Studies focused on snow interception by tree canopies (Miller, 1964; Bunnell and others, 1985; Schmidt and Gluns, 1991; Pfister and Schneebeli, 1999) found similar particle-scale mechanisms at work during snow buildup on tree branches. The motivation for these studies has generally been that canopy interception reduces the amount of snowmelt water that eventually runs off from a forest as interception increases evaporative losses (Horton, 1919). Satterlund and Haupt (1967); Bunnell and others (1985) and Schmidt and Gluns (1991) have all provided succinct descriptions of the set of mechanism at work during canopy interception, and these include snow particle bouncing, as well as adhesion/cohesion effects. In addition, the interception studies are consistent in suggesting that bridging is important because it reduces the number of particles that pass through the canopy. Snow bridging can also occur when snow accumulates on an undulating or shrub-covered ground surface. In a tree or shrub canopy, as snow builds up on two adjacent branches, the lateral build-out of particle structures can close off the gap, increasing interception efficiency. However, under this load of snow, branches flex downward resulting in steeper snow surfaces and even unloading events. Thus, falling particles are more likely to bounce off the branch, decreasing the overall canopy interception. This latter mechanism does not occur when snow falls on the ground. The complex nature of the interaction of all these mechanisms, and their interaction with the intricate geometry of the branches and needles, can produce a confusing myriad of outcomes. Bunnell and others (1985) have attempted to summarize the ‘rules’ governing this buildup, a set of phenomenon that Schmidt and Gluns (1991) claimed had ‘staggering complexity’. While a somewhat simpler system, we would suggest their comments are also relevant for snow falling on the ground.

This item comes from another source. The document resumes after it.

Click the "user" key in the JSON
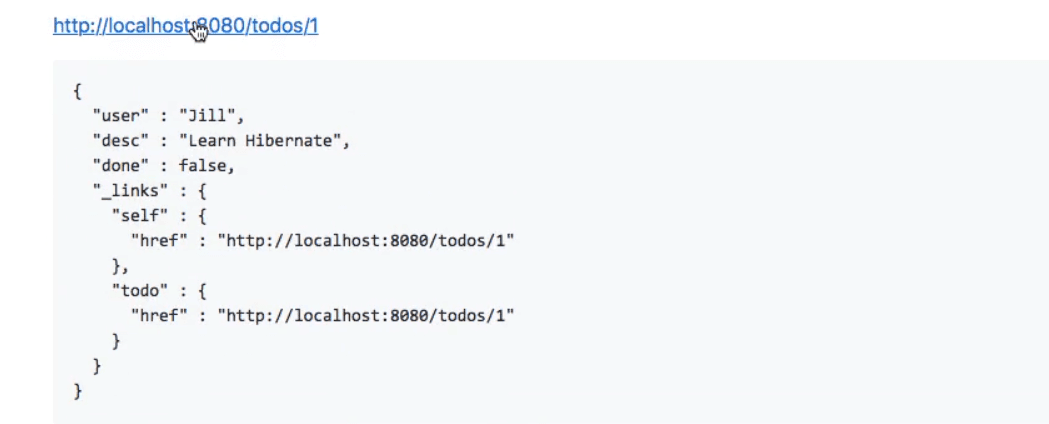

We ran three types of experiments to observe mechanisms that produce lateral displacement of particles during snow deposition without wind, and therefore could alter (roughen or smooth) a snow surface: (1) we allowed snow to fall through a narrow (40 mm) gap in a closed box with flat bottom and then examined the shape and the angle of repose of the resulting deposits above and under the gap. (2) We watched the buildup of snow on tables equipped with artificial relief in the form of bumps of various sizes, shapes and spacings, and (3) we used a high-frequency strobe light and video camera to photograph individual falling and bouncing snowflakes. All experiments were run under natural snowfall in nearly calm conditions in a small clearing surrounded by trees (> 5 m) in Fairbanks, Alaska. We chose this natural setting because of the difficulty in replicating natural snowfall in a laboratory. The experiment with artificial profiles on tables was first run during the winter of 2012–2013 and a modified version during the winter of 2014–2015 along with the two other experiments.

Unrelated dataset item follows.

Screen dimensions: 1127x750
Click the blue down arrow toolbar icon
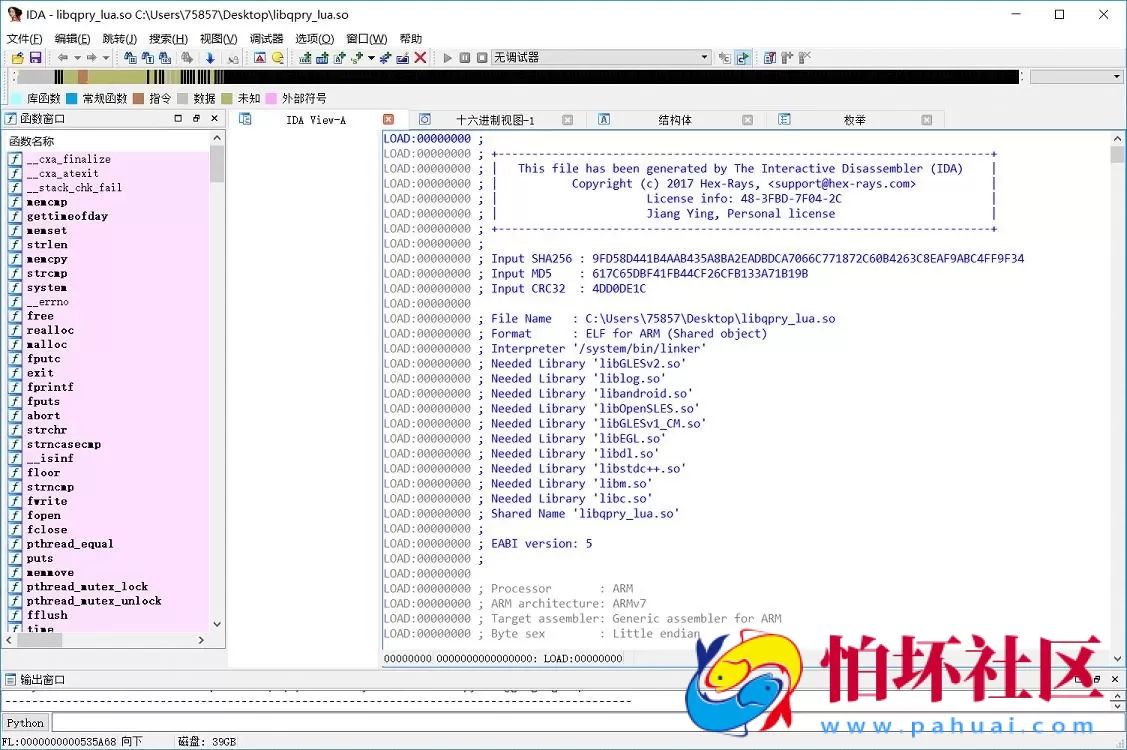tap(210, 58)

3.1. Snow deposition through a gap

This experiment consists of a wooden box 620 mm high, 620 mm wide and 1000 mm deep with an open slot 40 mm wide at the top running back through the full 1000 mm depth (Fig. 3a). During snowfall, particles are deposited on the flat wooden surface below the gap as well as on the top of the box adjacent to the slot. After deposition, we sectioned these deposits and photographed the resulting snow profiles against a dark gridded card, then digitized the shape of these snow profiles. Given that the geometry of the experiment is constant, any change in shape of the snow accumulation is then dependent on parameters such as cohesion, snowflake shape or snowfall characteristic (fall speed, fluttering). Multiple sections (an average of 6 per snowfall) were obtained by cutting back along the deposit in a series of thin slices. Between snowfalls, the box was emptied and the top cleared. During each event, we also recorded the total snow accumulated on a nearby flat surface. Data were collected during three different snowfalls: the first occurred at −0.7°C with a total accumulation of 36 mm of snow; the second at −4.1°C with 93 mm, and the third at −4.3°C with 15 mm. For snowfall I and II, we made three set of measurements of the lower profile shape, but only one was made for snowfall III.

Fig. 3. Experimental setup for (a) snow deposition through a gap, and for (b) bouncing particles captured with a strobe light and a camera in a dark setup. Both consist of a hollow box made of plywood with narrow roof openings (40 mm wide) to control snowfall input. Dimensions in millimeter.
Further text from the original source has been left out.